Softmax Regression in Gluon

https://d2l.ai/chapter_linear-networks/softmax-regression-concise.html

My results with an 20 epoch (5 is too small to compare)

BS 1000, LR 0.1

  • epoch 10, loss 0.5247, train acc 0.827, test acc 0.832
  • epoch 20, loss 0.4783, train acc 0.839, test acc 0.842

BS100, LR 0.1

  • epoch 10, loss 0.4271, train acc 0.852, test acc 0.852
  • epoch 20, loss 0.4072, train acc 0.859, test acc 0.857

BS 1000, LR 0.5

  • epoch 10, loss 0.8573, train acc 0.803, test acc 0.772
  • epoch 20, loss 0.7668, train acc 0.813, test acc 0.837

BS10, LR 0.01

  • epoch 10, loss 0.4221, train acc 0.855, test acc 0.856
  • epoch 20, loss 0.4019, train acc 0.862, test acc 0.852

So in conclusion:

  • BS and LR must be correlated, and LR has an upper bound over which we’re going in every directions crazily.
  • the smaller the BS, the slower per epoch, but the fewer epoch we need to reach an optimum.
  • The training set accuracy always improves, but at some point the testing set accuracy decreases: We’re getting better at identifying the training set only.
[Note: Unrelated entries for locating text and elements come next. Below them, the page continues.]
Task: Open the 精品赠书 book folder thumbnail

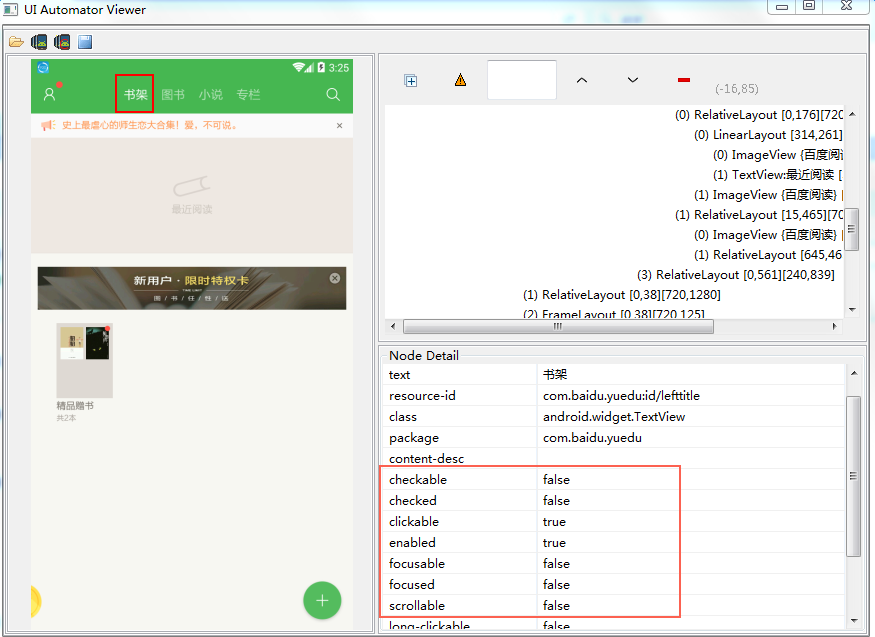Action: coord(84,361)
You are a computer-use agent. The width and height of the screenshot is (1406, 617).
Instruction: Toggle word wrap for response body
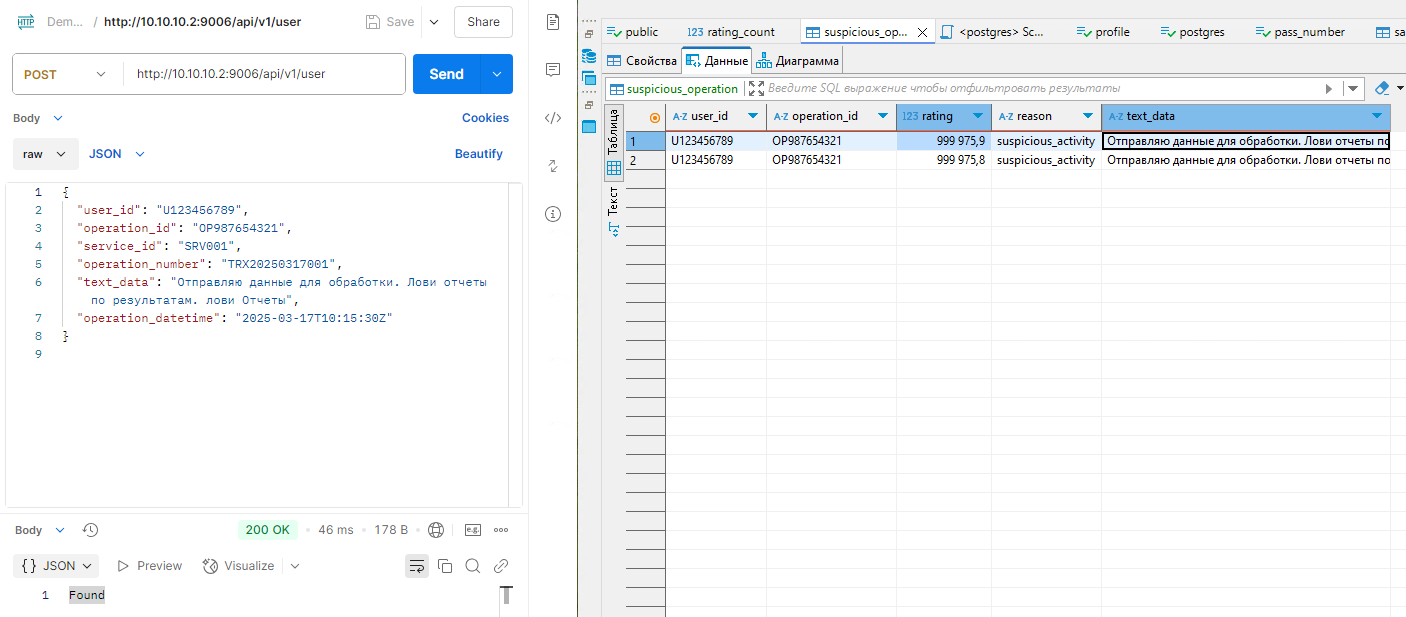coord(417,566)
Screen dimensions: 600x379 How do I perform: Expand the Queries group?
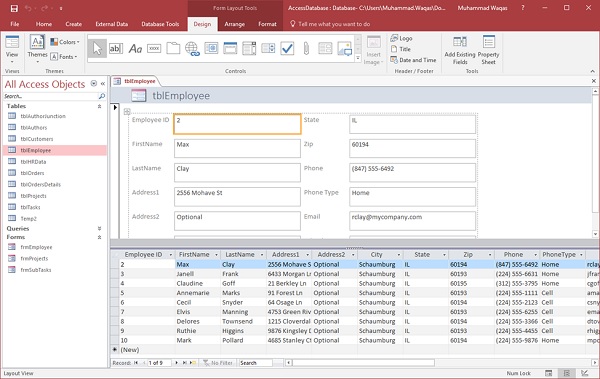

I guess we detect this stage with the testing set: When the accuracy of this set not used for training decreases, it’s time to stop the training.

Can we configure the training without a number of epoch, but instead a “stop or again” function?

Hi @SebastienCoste,

Sure, you could write a while loop for the epochs, where the most recent test loss should be lower than the test loss from the epoch before. It’s called ‘early stopping’ and is used to prevent overfitting.

I am getting the following error:

TypeError Traceback (most recent call last)
in
1 num_epochs = 10
----> 2 d2l.train_ch3(net, train_iter, test_iter, loss, num_epochs, updater)

~/miniconda3/lib/python3.7/site-packages/d2l/train.py in train_ch3(net, train_iter, test_iter, loss, num_epochs, batch_size, params, lr, trainer)
212 l.backward()
213 if trainer is None:
–> 214 sgd(params, lr, batch_size)
215 else:
216 trainer.step(batch_size)

~/miniconda3/lib/python3.7/site-packages/d2l/train.py in sgd(params, lr, batch_size)
60 def sgd(params, lr, batch_size):
61 “”“Mini-batch stochastic gradient descent.”""
—> 62 for param in params:
63 param[:] = param - lr * param.grad / batch_size
64

TypeError: ‘NoneType’ object is not iterable

From the above error message, i found that “params” is not passed in the function call. What should be my next step?

Just figured out where I was going wrong.
the correct function call is: d2l.train_ch3(net, train_iter, test_iter, loss, num_epochs, batch_size, None, None, trainer)

HI everyone I am experiencing troubles to training the model with the function train_ch3().
with d2l.train_ch3(net, train_iter, test_iter, loss, num_epochs, batch_size, None, None, trainer).
it notifies the following error:
train_ch3() takes 6 positional arguments but 9 were given.

Can anyone help please ?

This is the error that i am getting. Please can you help .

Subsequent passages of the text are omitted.